Next article: Good News, Bad News, and Ugly News
Previous article: Friday Q&A 2016-03-04: Swift Asserts
Tags: cocoa fridayqna iphone objectivec performance
Back in the mists of time, before Friday Q&A was a thing, I posted some articles running performance tests on common operations and discussing the results. The most recent one was from 2008, running on 10.5 and the original iPhone OS, and it's long past time to do an update.
Previous Articles
If you'd like to compare with decades past, here are the links to the previous articles:
(Note that the name of Apple's mobile OS didn't become "iOS" until 2010.)
Overview
Performance testing can be dangerous. Tests are usually highly artificial, unless you have a specific application with a real-world workload you can test. These particular tests are certainly artificial, and the results may not reflect how things actually perform in your own programs. The idea is just to give you a feel for the rough order of magnitude, not put a precise number on everything.

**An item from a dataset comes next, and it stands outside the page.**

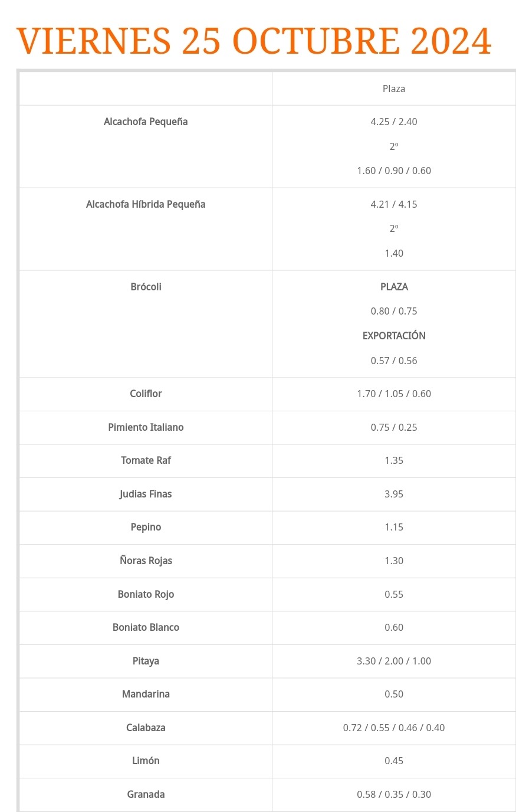Image resolution: width=516 pixels, height=812 pixels.
Task: Select Alcachofa Híbrida Pequeña product name
Action: coord(146,204)
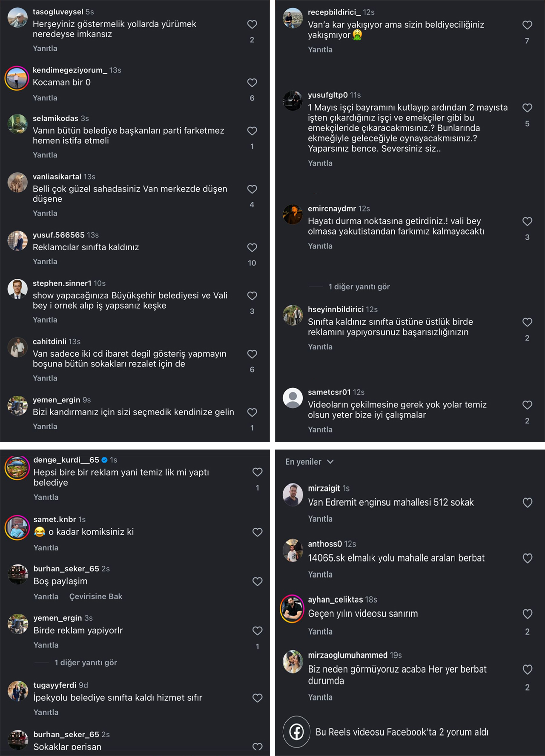
Task: Reply to sametcsr01's comment about clean roads
Action: click(320, 430)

It's particularly difficult to measure extremely fast operations, like an Objective-C message send or a simple arithmetic operation. Modern CPUs are heavily pipelined and parallel, and the time such an operation takes in isolation may not correspond with the time it takes when in the context of a real program. Adding one of these operations into the middle of other code may not increase the running time of that code at all, if it's sufficiently independent that the CPU can run it in parallel. On the other hand, it could increase the running time a lot if it ties up important resources.
Performance also depends on external factors. Many modern CPUs will run faster when cold, and throttle down as they get hot. Filesystem performance will depend on the storage hardware and the state of the filesystem. Even relative performance can differ.

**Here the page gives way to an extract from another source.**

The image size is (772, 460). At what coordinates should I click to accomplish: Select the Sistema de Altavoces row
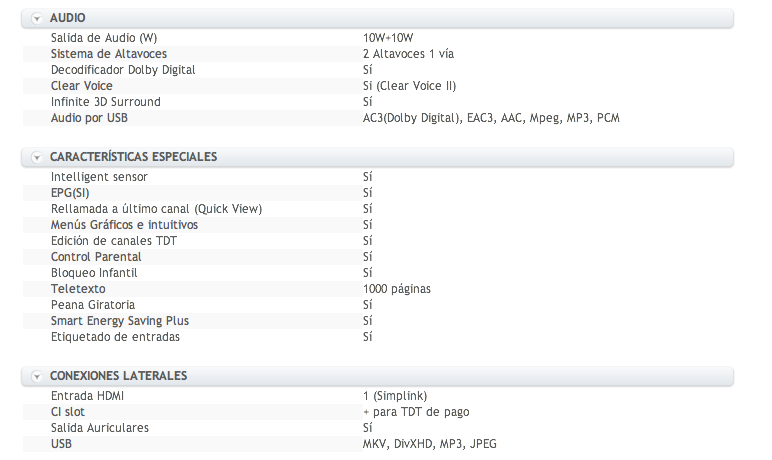(378, 54)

If something is performance critical, you always want to measure and profile it so you can see exactly what takes time in your code and know where to concentrate your efforts. It can and will surprise you to find out what's actually slow in working code.

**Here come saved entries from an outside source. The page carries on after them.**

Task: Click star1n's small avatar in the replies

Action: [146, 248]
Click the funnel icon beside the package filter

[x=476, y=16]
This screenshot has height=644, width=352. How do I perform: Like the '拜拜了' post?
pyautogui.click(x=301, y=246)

All that said, it's still really useful to have a rough idea of how fast various things are compared to each other. It's worth a little effort to avoid writing a ton of data to the filesystem if you don't have to. It's probably not worth a little effort to avoid a single message send. In between, it depends.
Methodology
The code used for these tests is available on GitHub:
https://github.com/mikeash/PerformanceTest
The code is written in Objective-C++, with the core performance measuring code written in C. I don't yet have a good enough handle on how Swift performs to feel like I could do a good job of this in Swift.
The basic technique is simple: run the operation in question in a loop for a few seconds. Divide the total running time by the number of loop iterations to get the time per operation. The number of iterations is hardcoded, and I chose that number by experiment to make the test run for a reasonable amount of time.
I attempt to account for the overhead of the loop itself. This overhead is completely unimportant for the slower operations, but is substantial for the faster ones. To do this, I time an empty loop, then subtract the time per iteration from the times measured for the other tests.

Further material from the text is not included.